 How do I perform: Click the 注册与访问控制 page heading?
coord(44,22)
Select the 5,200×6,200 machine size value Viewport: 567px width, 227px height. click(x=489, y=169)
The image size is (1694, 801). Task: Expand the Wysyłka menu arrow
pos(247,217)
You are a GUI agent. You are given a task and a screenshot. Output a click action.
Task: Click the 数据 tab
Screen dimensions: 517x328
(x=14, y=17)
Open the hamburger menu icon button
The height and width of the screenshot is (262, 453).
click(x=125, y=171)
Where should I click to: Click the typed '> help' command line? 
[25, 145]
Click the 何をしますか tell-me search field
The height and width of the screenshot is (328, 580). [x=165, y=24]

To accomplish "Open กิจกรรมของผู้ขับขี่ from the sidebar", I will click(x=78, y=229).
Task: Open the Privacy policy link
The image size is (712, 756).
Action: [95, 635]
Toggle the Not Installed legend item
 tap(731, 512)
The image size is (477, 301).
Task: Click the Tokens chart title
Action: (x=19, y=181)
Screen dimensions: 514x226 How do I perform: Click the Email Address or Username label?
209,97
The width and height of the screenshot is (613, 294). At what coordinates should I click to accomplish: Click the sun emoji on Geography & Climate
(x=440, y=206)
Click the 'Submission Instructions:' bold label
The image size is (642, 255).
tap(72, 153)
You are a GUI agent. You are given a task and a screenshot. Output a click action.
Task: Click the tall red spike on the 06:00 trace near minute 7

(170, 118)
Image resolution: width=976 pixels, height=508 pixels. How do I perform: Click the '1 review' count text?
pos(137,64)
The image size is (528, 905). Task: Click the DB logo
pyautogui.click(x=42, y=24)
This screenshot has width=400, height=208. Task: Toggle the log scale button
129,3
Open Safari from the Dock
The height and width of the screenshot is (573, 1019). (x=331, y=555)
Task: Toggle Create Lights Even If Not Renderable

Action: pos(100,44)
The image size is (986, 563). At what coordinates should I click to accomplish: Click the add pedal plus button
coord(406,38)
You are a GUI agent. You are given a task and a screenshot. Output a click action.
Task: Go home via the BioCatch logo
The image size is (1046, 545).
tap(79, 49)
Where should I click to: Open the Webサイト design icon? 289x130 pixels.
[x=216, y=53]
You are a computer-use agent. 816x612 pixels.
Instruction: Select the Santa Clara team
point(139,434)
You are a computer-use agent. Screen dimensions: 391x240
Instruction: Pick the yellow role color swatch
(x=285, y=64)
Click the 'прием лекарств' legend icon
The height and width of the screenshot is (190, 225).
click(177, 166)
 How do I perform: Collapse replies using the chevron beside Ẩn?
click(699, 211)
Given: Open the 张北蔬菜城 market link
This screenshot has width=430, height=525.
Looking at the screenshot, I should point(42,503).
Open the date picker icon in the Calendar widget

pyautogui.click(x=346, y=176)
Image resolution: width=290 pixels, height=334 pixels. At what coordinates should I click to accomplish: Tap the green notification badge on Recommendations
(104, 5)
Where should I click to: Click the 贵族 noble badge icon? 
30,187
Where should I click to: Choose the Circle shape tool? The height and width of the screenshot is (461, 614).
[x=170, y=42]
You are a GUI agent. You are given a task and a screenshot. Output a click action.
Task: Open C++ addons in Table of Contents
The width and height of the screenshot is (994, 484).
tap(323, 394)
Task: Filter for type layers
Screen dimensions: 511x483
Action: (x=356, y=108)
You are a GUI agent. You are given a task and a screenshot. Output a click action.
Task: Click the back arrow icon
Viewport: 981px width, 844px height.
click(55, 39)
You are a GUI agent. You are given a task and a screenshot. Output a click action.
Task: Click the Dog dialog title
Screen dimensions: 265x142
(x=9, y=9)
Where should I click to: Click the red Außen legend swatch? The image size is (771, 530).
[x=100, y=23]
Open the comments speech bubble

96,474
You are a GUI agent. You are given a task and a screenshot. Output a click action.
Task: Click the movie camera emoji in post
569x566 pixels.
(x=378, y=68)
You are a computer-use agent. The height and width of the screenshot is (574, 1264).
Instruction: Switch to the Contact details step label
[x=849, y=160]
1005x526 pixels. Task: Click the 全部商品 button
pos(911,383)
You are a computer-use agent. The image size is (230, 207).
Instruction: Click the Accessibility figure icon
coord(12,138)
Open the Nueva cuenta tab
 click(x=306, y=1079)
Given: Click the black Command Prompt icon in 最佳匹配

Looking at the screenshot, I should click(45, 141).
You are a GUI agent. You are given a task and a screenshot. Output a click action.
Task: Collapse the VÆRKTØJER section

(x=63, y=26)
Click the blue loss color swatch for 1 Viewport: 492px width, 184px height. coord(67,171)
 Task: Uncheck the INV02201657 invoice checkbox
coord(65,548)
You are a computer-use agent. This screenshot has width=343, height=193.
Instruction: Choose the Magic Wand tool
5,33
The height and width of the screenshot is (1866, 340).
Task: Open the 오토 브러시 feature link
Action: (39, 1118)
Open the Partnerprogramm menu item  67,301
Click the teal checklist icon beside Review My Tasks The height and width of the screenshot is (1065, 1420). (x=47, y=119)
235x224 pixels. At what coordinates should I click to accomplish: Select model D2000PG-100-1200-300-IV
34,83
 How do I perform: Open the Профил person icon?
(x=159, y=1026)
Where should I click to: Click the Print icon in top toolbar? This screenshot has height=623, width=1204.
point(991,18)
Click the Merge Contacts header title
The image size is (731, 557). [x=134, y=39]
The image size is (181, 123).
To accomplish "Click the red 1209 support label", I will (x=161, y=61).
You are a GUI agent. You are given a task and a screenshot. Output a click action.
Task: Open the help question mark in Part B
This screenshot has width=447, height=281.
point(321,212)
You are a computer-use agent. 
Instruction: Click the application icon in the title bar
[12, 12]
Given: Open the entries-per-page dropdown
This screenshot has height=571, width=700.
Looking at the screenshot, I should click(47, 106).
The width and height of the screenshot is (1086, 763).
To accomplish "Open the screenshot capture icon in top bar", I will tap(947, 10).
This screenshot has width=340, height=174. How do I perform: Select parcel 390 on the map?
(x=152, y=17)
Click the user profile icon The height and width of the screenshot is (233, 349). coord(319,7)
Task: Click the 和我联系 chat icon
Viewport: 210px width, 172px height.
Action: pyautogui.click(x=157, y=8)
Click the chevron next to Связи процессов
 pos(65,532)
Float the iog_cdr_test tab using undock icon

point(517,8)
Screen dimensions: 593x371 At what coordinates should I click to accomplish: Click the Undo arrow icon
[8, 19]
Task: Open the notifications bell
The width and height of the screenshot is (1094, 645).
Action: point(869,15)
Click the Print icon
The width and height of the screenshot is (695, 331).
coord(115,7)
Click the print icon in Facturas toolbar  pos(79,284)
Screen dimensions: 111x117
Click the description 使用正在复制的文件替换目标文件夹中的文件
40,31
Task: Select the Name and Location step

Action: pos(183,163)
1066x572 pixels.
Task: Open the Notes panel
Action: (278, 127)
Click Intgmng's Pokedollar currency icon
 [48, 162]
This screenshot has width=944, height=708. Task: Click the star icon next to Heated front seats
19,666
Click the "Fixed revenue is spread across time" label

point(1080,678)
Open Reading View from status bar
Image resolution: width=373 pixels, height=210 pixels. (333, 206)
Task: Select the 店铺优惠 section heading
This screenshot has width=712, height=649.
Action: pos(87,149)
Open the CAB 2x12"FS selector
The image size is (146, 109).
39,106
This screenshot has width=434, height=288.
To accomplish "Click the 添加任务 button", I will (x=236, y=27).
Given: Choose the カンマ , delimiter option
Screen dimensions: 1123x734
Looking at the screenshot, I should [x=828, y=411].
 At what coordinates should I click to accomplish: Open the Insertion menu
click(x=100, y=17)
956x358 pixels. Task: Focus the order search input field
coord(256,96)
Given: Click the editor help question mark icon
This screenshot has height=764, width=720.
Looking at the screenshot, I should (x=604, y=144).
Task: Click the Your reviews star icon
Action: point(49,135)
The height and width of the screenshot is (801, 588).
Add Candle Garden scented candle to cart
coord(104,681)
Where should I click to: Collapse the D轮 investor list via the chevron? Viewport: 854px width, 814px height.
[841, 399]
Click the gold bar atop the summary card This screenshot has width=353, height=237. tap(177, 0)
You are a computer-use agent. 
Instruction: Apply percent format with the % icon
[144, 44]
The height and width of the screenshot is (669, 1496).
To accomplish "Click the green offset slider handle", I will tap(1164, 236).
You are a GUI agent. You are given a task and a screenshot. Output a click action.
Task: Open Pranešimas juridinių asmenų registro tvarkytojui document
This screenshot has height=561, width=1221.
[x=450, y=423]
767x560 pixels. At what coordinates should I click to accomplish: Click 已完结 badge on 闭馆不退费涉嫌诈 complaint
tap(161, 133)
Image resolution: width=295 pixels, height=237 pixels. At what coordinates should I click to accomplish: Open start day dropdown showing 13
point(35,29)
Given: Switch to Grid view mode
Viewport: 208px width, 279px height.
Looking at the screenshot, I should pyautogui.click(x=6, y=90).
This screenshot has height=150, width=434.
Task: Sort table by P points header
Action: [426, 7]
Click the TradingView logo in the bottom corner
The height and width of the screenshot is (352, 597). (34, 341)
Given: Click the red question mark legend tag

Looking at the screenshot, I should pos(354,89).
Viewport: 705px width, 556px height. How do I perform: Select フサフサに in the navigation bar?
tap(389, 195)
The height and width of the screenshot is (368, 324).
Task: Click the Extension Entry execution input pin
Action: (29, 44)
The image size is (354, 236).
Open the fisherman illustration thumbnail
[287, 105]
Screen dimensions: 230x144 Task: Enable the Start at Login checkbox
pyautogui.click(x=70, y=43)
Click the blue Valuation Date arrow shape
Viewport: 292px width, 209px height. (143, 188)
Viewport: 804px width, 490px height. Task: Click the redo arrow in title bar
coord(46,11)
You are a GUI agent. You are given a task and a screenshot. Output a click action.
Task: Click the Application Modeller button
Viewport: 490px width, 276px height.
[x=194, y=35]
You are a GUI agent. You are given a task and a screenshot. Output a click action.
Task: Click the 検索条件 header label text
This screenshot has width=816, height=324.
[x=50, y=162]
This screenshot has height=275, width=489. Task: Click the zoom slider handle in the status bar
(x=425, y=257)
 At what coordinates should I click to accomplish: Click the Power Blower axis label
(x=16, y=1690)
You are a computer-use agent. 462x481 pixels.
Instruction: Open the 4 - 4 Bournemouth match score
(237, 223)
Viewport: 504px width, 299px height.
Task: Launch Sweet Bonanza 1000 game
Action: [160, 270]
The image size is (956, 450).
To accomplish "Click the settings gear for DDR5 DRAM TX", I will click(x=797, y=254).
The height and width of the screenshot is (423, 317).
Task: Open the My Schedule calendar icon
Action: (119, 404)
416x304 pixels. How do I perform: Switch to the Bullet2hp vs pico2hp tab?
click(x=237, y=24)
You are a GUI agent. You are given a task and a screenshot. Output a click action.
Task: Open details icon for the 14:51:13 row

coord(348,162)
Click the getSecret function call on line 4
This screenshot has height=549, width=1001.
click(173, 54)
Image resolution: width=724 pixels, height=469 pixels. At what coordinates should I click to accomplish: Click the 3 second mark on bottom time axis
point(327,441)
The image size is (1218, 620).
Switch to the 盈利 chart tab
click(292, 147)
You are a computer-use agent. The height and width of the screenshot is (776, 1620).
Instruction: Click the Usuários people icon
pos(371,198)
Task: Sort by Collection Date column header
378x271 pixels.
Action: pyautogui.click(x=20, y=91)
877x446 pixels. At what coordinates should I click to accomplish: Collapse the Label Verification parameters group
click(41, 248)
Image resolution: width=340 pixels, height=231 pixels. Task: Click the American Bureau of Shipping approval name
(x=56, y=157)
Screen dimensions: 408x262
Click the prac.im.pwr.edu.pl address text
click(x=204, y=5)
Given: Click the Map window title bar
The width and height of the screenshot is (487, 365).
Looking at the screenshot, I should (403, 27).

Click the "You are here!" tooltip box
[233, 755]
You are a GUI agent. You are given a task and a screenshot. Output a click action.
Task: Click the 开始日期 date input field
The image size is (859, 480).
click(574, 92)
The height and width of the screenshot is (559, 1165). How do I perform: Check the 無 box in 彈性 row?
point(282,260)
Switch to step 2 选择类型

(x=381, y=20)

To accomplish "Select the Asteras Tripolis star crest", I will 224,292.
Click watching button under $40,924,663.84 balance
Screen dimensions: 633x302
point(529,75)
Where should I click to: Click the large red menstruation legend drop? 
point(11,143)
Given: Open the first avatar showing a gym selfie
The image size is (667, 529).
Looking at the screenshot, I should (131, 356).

━━━━━━

Look back at the entries above and repeat, unchanged, every line from the line holding "This screenshot has height=571, width=700." through the line holding "Task: Click the 和我联系 chat icon".

• REPLY:
This screenshot has height=571, width=700.
Looking at the screenshot, I should click(47, 106).
The width and height of the screenshot is (1086, 763).
To accomplish "Open the screenshot capture icon in top bar", I will tap(947, 10).
This screenshot has width=340, height=174. How do I perform: Select parcel 390 on the map?
(x=152, y=17)
Click the user profile icon The height and width of the screenshot is (233, 349). coord(319,7)
Task: Click the 和我联系 chat icon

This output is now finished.